Um acordo de R$ 10,3 bilhões

Um acordo de R$ 10,3 bilhões

Ministério Público Federal e grupo J, controlador da JBS, concluem a negociação do termo de leniência com a holding. Pagamento será realizado pelos próximos 25 anos. Palácio do Planalto, no entanto, considera o prazo muito longo

» RODOLFO COSTA » PAULO DE TARSO LYRA
postado em 01/06/2017 00:00
 (foto: Marcelo Ferreira/CB/D.A Press - 21/3/17)
(foto: Marcelo Ferreira/CB/D.A Press - 21/3/17)


O grupo J, um dos dois maiores processadores de carne do mundo, fechou ontem acordo de leniência com o Ministério Público Federal (MPF). A negociação prevê que a holding, de propriedade dos empresários Wesley e Joesley Batista, donos da Friboi, pague R$ 10,3 bilhões em 25 anos.
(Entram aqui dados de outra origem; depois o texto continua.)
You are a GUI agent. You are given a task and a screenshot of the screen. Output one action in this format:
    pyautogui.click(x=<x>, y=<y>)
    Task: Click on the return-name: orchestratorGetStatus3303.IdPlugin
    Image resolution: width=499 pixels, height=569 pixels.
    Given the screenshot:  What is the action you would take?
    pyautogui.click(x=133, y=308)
O acordo, no entanto, desagradou ao Palácio do Planalto.

Além das rusgas envolvendo o governo federal e Joesley Batista, delator que gravou o presidente Michel Temer em uma conversa no Palácio do Jaburu em março, o prazo de pagamento do valor no acordo de leniência foi considerado muito brando pela cúpula do governo. ;(O acordo) foi ridículo. Melhor do que um Refis do governo: 25 anos é um prazo superior a seis governos. Quem garante que, nesse período, alguém não aprove uma anistia?;, criticou um interlocutor do presidente.

As negociações entre a J e o MPF vinham se arrastando. A empresa chegou a oferecer R$ 4 bilhões, mas os procuradores exigiam um valor próximo de R$ 11,2 bilhões, a serem pagos em 10 anos. A proposta equivalia a 5,8% do faturamento obtido pelo grupo em 2016.
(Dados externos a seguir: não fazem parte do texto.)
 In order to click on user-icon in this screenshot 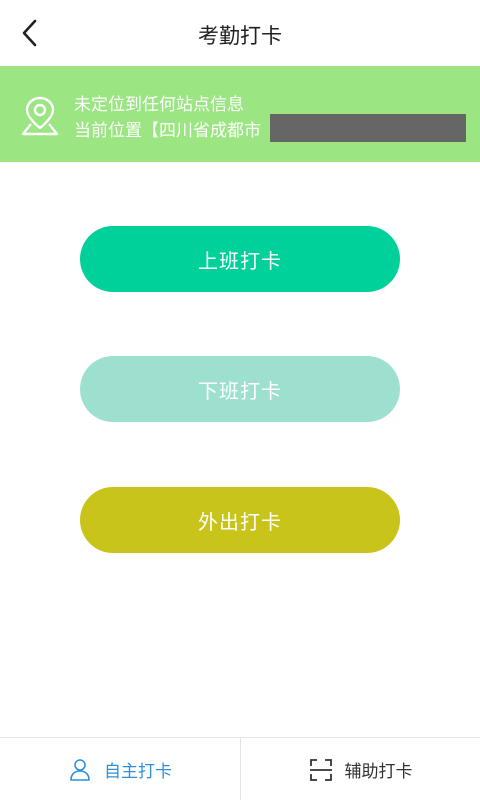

Para bater o martelo, o MPF aceitou reduzir significativamente o valor e mais do que dobrar o prazo para pagamento. Após a hecatombe provocada na República, com o aprofundamento da crise política, tal acordo foi criticado por outro interlocutor do presidente. A sensação dele é de que Joesley Batista saiu ganhando em todos os aspectos, uma vez que não será preso e livrou a empresa de punições maiores. ;Ele fez a delação, conseguiu a leniência, e ainda foi de jato para Nova York;, disse.

A leniência é uma espécie de colaboração premiada para as empresas. Assim como na delação, os réus têm a pena reduzida, na leniência as empresas garantem o direito de fornecer bens e serviços para o setor público e ainda conseguem ter sustadas barreiras para a obtenção de crédito junto a bancos e outras instituições financeiras.

Recorde
O acordo fechado entre o J e o MPF é o maior da história mundial. A Odebrecht, por exemplo, se comprometeu a pagar R$ 8 bilhões em 23 anos, com ressarcimentos para o Brasil, a Suíça e os Estados Unidos. O pagamento, segundo comunicado feito pela JBS, está relacionado aos desdobramentos da investigação contra a empresa nas operações Bullish e Carne Fraca.

A Carne Fraca investiga a comercialização de produtos adulterados, enquanto a Bullish apura fraudes e irregularidades em aportes concedidos pelo BNDES. Todo o montante fechado com o MPF será restituído em razão dos atos praticados pelas empresas da holding que estão sob investigação.

Dos R$ 10,3 bilhões, R$ 8 bilhões serão destinados à Fundação dos Economiários Federais (Funcef), o fundo de pensão dos empregados públicos da Caixa Econômica Federal (25%); à Fundação Petrobras de Seguridade Social (Petros), o fundo de pensão dos empregados públicos da Petrobras (25); ao Banco Nacional do Desenvolvimento Econômico e Social (BNDES) (25%); à União (12,5%); ao Fundo de Garantia do Tempo de Serviço (FGTS) (6,25%); e à Caixa (6,25%).

Os R$ 2,3 bilhões restantes serão pagos por meio de projetos sociais, em valores corrigidos pelo Índice Nacional de Preços ao Consumidor Amplo (IPCA). Com a correção, a estimativa é de que o montante possa chegar a R$ 20 bilhões. No Brasil, o Departamento de Estado dos EUA trabalha em conjunto com o MPF para chegar a uma solução única no acordo de leniência. A expectativa é evitar que a empresa seja punida pelos mesmos crimes nos dois países. As negociações aumentam a pressão para o pagamento de pesadas multas.